THE PROBLEM:
From the top of the entries below through the line containing "You are a computer-use agent. Screen dimensions: 750x470", return every line exactly as written, please, and stop there.
────────────────
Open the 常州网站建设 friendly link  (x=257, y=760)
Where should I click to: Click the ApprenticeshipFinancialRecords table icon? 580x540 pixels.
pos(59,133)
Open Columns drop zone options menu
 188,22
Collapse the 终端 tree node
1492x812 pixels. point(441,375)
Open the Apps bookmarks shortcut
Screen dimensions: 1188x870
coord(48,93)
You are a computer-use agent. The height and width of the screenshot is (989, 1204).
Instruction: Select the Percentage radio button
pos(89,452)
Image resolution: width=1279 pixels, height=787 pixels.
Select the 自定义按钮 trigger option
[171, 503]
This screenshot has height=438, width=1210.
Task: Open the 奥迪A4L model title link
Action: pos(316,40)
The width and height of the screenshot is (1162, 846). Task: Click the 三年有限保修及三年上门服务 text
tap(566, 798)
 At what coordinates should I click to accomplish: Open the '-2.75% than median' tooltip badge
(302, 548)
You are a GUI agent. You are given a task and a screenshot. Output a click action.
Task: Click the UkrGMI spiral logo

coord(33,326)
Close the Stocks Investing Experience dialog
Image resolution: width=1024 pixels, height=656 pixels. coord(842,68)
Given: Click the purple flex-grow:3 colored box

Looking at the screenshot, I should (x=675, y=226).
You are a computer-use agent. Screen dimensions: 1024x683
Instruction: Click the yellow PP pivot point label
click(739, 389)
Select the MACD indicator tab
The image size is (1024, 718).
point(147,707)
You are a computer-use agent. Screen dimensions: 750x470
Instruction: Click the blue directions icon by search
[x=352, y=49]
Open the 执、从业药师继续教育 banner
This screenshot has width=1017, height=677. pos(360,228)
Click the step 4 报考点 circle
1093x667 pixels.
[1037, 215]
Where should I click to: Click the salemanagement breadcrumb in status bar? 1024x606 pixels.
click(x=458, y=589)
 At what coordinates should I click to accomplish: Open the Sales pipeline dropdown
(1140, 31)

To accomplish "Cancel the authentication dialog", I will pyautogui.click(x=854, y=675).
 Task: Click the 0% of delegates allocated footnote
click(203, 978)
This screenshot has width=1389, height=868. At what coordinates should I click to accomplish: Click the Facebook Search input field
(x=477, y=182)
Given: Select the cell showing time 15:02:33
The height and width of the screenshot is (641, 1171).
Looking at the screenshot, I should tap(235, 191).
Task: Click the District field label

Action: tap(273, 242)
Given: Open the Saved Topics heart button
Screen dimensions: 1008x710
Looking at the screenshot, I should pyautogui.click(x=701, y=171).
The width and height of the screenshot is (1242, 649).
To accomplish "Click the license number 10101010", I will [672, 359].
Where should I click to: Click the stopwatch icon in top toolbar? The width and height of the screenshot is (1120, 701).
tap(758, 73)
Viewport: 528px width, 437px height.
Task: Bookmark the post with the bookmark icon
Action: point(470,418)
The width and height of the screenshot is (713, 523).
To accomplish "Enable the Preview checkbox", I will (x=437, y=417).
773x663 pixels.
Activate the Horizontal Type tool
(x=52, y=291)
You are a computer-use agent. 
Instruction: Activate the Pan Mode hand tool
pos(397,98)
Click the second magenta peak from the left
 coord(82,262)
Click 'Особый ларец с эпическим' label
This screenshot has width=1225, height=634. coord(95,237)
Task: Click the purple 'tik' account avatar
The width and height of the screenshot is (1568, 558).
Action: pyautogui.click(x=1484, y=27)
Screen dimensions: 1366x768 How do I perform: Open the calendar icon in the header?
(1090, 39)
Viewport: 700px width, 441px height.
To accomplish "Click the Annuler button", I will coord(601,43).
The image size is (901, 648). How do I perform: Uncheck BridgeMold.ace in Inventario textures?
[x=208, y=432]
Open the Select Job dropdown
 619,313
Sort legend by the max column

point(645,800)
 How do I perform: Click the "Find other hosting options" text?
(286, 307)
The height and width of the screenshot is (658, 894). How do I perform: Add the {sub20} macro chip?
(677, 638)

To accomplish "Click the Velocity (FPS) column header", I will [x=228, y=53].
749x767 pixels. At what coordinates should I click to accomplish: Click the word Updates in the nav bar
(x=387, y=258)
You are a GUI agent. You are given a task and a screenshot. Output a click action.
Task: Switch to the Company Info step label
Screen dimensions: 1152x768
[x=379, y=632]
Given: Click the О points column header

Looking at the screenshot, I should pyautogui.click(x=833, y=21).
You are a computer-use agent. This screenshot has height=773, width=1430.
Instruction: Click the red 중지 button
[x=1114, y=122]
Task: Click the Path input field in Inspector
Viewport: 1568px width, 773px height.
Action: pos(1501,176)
────────────────
EXPECTED ANSWER:
Open the 常州网站建设 friendly link  (x=257, y=760)
Where should I click to: Click the ApprenticeshipFinancialRecords table icon? 580x540 pixels.
pos(59,133)
Open Columns drop zone options menu
 188,22
Collapse the 终端 tree node
1492x812 pixels. point(441,375)
Open the Apps bookmarks shortcut
Screen dimensions: 1188x870
coord(48,93)
You are a computer-use agent. The height and width of the screenshot is (989, 1204).
Instruction: Select the Percentage radio button
pos(89,452)
Image resolution: width=1279 pixels, height=787 pixels.
Select the 自定义按钮 trigger option
[171, 503]
This screenshot has height=438, width=1210.
Task: Open the 奥迪A4L model title link
Action: pos(316,40)
The width and height of the screenshot is (1162, 846). Task: Click the 三年有限保修及三年上门服务 text
tap(566, 798)
 At what coordinates should I click to accomplish: Open the '-2.75% than median' tooltip badge
(302, 548)
You are a GUI agent. You are given a task and a screenshot. Output a click action.
Task: Click the UkrGMI spiral logo

coord(33,326)
Close the Stocks Investing Experience dialog
Image resolution: width=1024 pixels, height=656 pixels. coord(842,68)
Given: Click the purple flex-grow:3 colored box

Looking at the screenshot, I should (x=675, y=226).
You are a computer-use agent. Screen dimensions: 1024x683
Instruction: Click the yellow PP pivot point label
click(739, 389)
Select the MACD indicator tab
The image size is (1024, 718).
point(147,707)
You are a computer-use agent. Screen dimensions: 750x470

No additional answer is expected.